His gaze swept the crowd.

The pack bowed. Even the most arrogant wolves lowered their heads without hesitation.

I bowed too—but not out of reverence.

When I lifted my head…

He was staring at me.

And in that moment—everything unraveled.

My breath caught, and I instantly felt it.

Like lightning crawling down my spine.

Something deep inside me clawed to the surface—my wolf. For the first time in my entire life, she was awake. No full moon. No ceremony. Just one look.

No.

Not him.

Anyone but him.

I dropped my eyes, body trembling. My chest clenched as if something inside me was being branded.

The bond. The goddess-damned mate bond.

It was real.

But it couldn’t be.

The Moon Goddess wouldn’t bind me to him. Not when I was this close. Not when everything depended on me being invisible.

I dared a glance back up.

He was still looking at me.

But his face had changed.

His expression was unreadable—blank, almost distant—but his eyes burned hotter.

Then he blinked.

And turned away.

Like I was nothing.

Just like everyone else.

The ceremony dragged on for another hour, but I didn’t hear a word. My thoughts roared too loud. My chest ached like something molten had been pierced through it.

No one stopped me when I slipped away.

Of course they didn’t. Who would care if the traitors’ daughter vanished again?

I made it all the way to the woods before my breath evened.

My mate.

Lucan.

I gritted my teeth, leaning against a tree, gripping the bark until it bit into my palms. The bond wasn’t fully formed yet. He hadn’t felt it—not fully. But I had. I felt it because of what I was. What I still didn’t understand.

Maybe he’d reject me the moment he sensed it.

I hoped he would.

I spent the rest of the day hiding.

I couldn’t afford to see him again—not yet.

---

That night, I returned to the tunnels.

Riven was already there.

“You’ve been gone for three days without any communication,” he said, arms crossed. “I feared the worst.”

I didn’t answer.

He stepped closer, eyes scanning me. “You don’t look well. Is it still the poison?”

Still, I said nothing.

He studied me in silence. Then his tone shifted, calm and direct. “This has to do with Lucan.”

I swallowed hard. “I sensed him as my mate.”

He was quiet for a long time.

I looked up.

“You don’t seem surprised.”

“I suspected it,” he said softly. “This changes things.”

“No,” I said, my voice flat. “It changes nothing. The plan continues.”

“He’s your mate.”

“He’s my target. I don’t care if I’m mated to the Moon Goddess herself. I didn’t ask for this.

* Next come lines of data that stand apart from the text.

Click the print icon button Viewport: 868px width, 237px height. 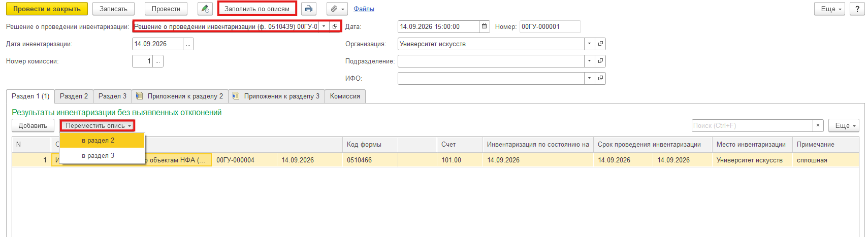coord(308,9)
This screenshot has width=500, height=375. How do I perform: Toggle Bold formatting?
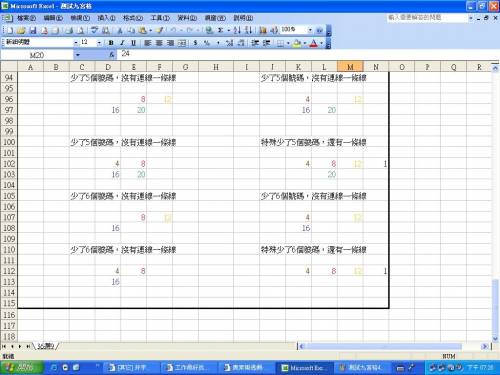(x=111, y=43)
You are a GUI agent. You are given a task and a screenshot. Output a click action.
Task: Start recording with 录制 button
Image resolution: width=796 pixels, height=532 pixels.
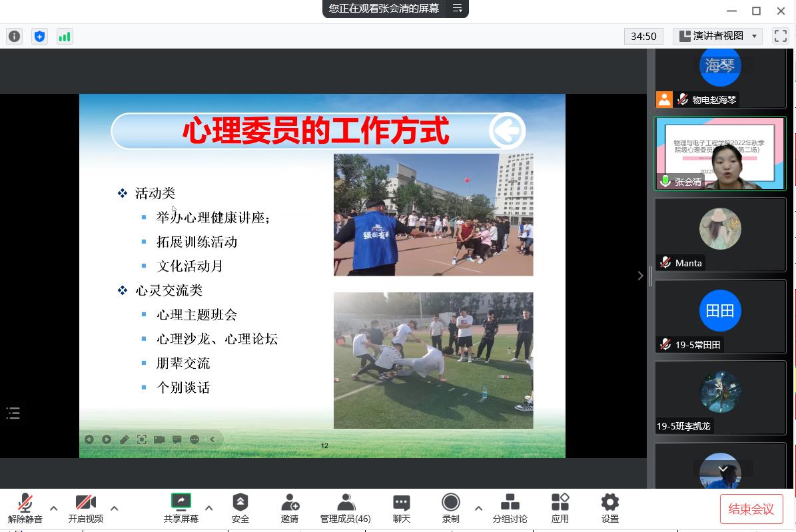450,508
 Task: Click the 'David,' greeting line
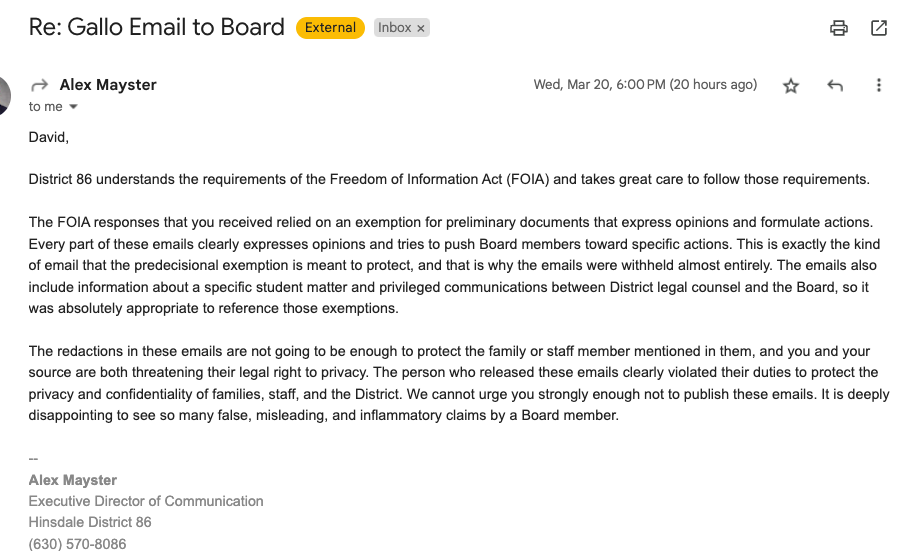coord(49,137)
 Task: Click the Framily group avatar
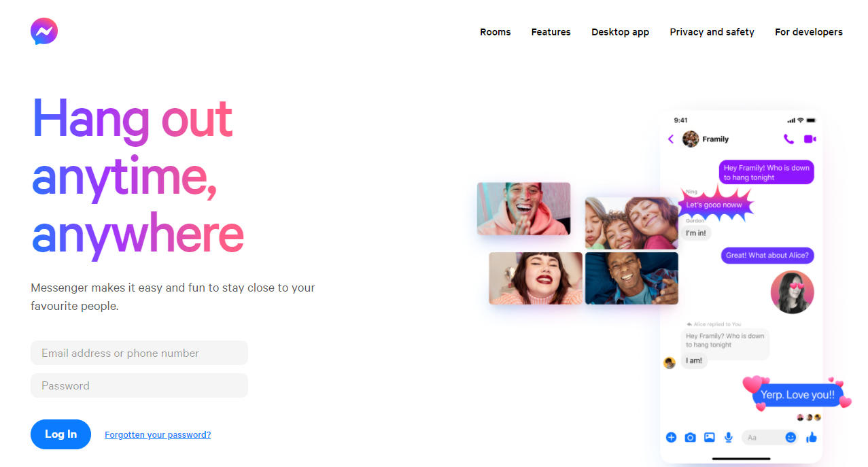click(691, 139)

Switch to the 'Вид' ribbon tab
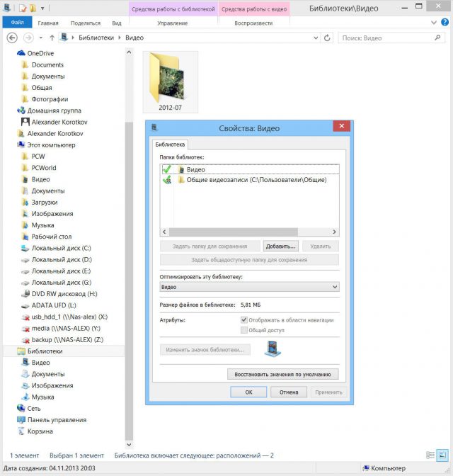coord(117,23)
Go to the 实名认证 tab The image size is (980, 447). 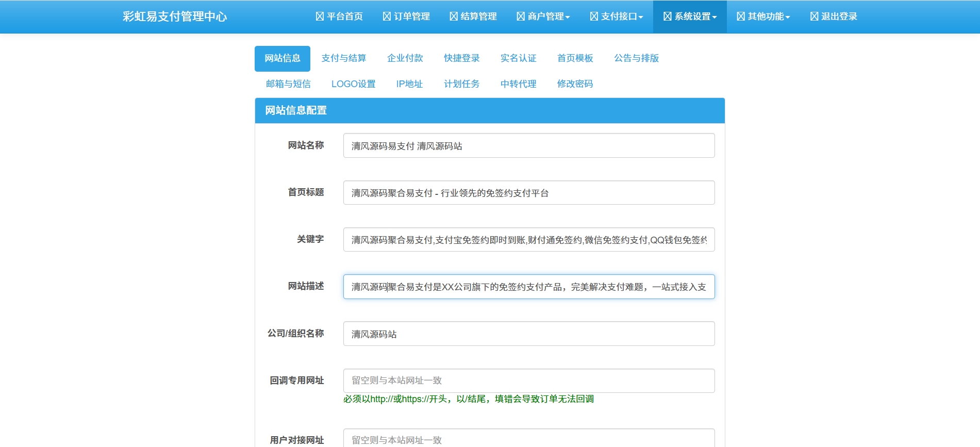click(518, 58)
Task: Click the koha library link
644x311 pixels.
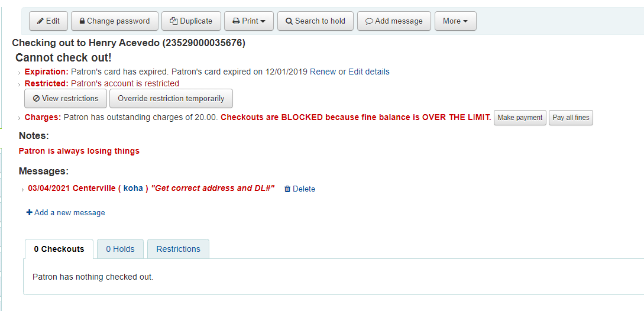Action: pos(133,189)
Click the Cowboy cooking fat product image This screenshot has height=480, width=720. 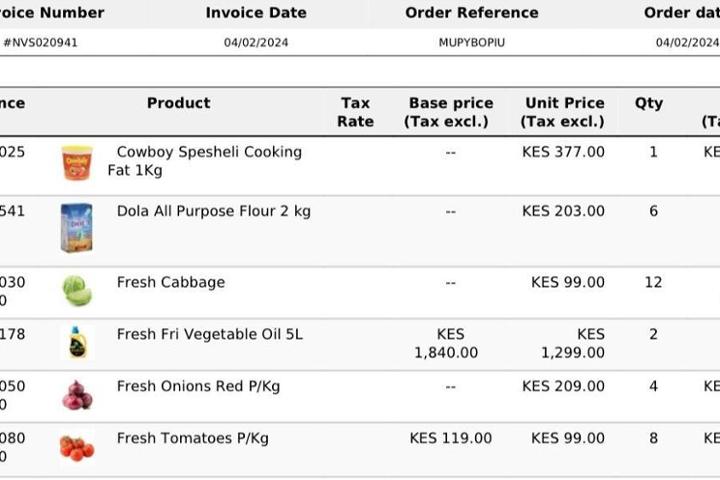[x=77, y=162]
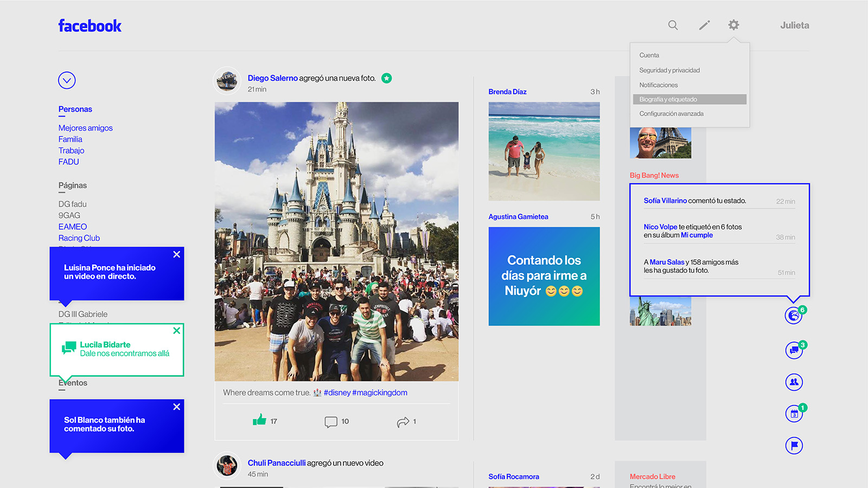Image resolution: width=868 pixels, height=488 pixels.
Task: Open the friends people icon
Action: coord(794,382)
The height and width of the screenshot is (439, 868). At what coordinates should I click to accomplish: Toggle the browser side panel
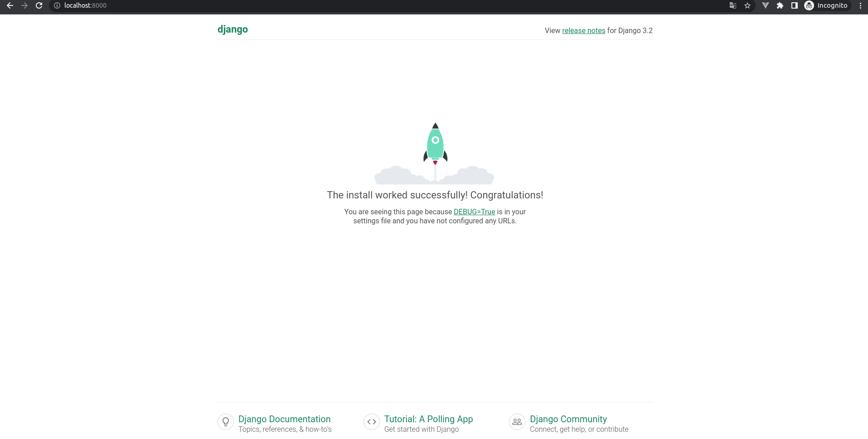794,5
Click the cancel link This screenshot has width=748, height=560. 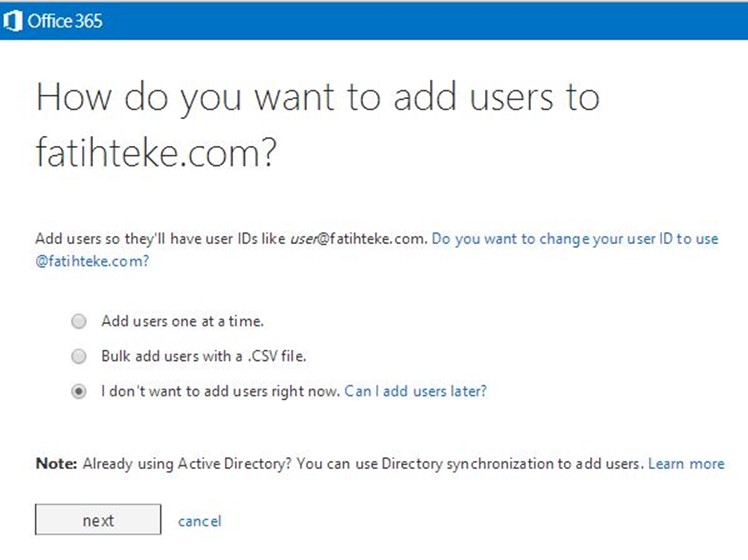pyautogui.click(x=199, y=521)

And I won’t let it stop me.”

Riven didn’t argue.

“You think you can fight the bond?” he asked.

“I have to.”

There was silence—thick and tense.

Then Riven stepped closer. His voice dropped low. Steady. Unshaken.

“Then fight it with everything in you. Because the moment he realizes what you are…”

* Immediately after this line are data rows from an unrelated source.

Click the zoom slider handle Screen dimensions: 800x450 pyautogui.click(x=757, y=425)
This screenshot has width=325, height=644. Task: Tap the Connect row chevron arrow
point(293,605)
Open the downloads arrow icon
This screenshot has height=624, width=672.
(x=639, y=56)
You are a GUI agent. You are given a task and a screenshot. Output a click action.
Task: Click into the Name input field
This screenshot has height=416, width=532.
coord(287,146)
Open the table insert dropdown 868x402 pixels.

“He won’t,” I interrupted.

“And if he does?”

I didn’t answer.

Riven stared at me for a long time. Then, with a small, almost sorrowful smile, he murmured—

“…You won’t want to know the consequences.”

Before I could speak, he reached into the folds of his cloak and pulled out a small bundle of herbs, wrapped neatly in cloth. The scent that escaped was sharp and earthy, tinged with something bitter.

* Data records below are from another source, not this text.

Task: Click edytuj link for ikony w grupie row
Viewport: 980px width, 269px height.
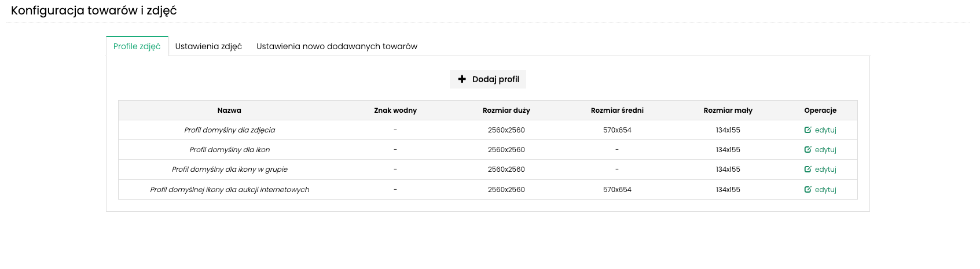Action: [x=825, y=169]
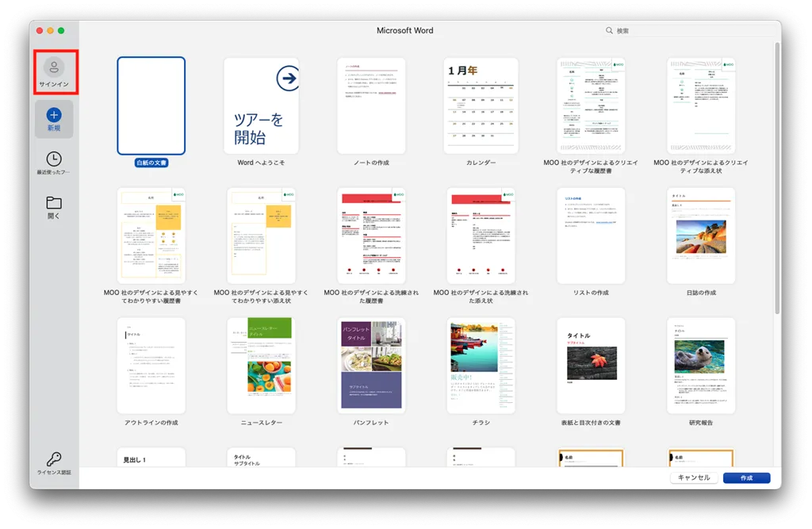The width and height of the screenshot is (812, 529).
Task: Open the 研究報告 template
Action: click(701, 366)
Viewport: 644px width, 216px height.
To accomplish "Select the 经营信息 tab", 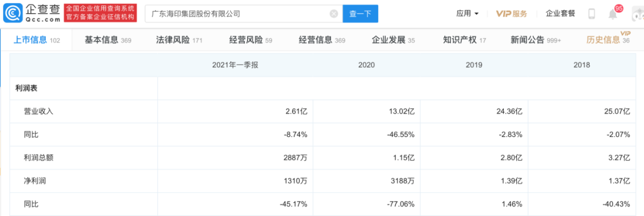I will coord(322,40).
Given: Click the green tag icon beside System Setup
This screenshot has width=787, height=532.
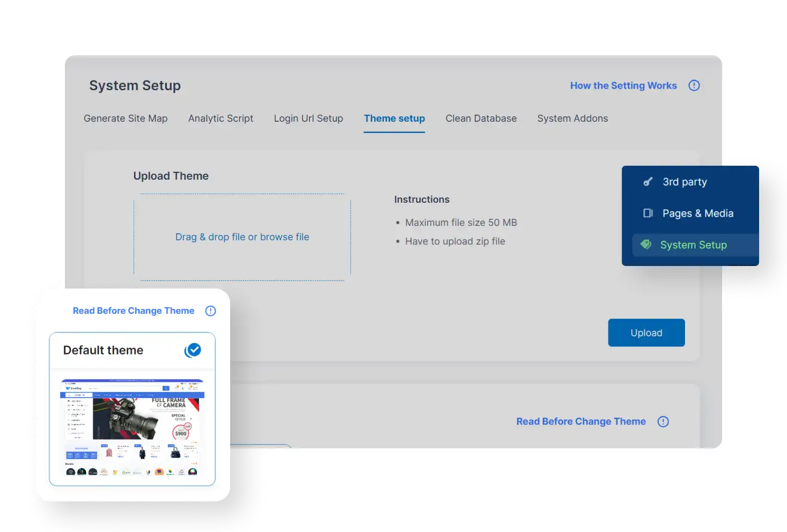Looking at the screenshot, I should click(646, 245).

“Take this,” he said, pressing it into my hand. “Brew it into tea, burn it as incense, crush it into powder—however you can take it. It will mask the bond. Your scent. Even your wolf. No one will sense what’s stirring in you.”

I froze, staring down at the bundle. “When did you prepare this?”

His gaze softened, shadowed with something almost mournful. “A long time ago. Around the time you were nearly eighteen. I’ve carried it every time we met—just in case.”

My throat tightened. He had always known. Always prepared for the storm the Moon Goddess might hurl my way.

“With this, no one will know you’ve presented. No Alpha can mark you,” he added.

I nodded quietly. It was almost too good to believe—that something like this existed, and that it came just in time. For the first time that day, I could finally breathe again.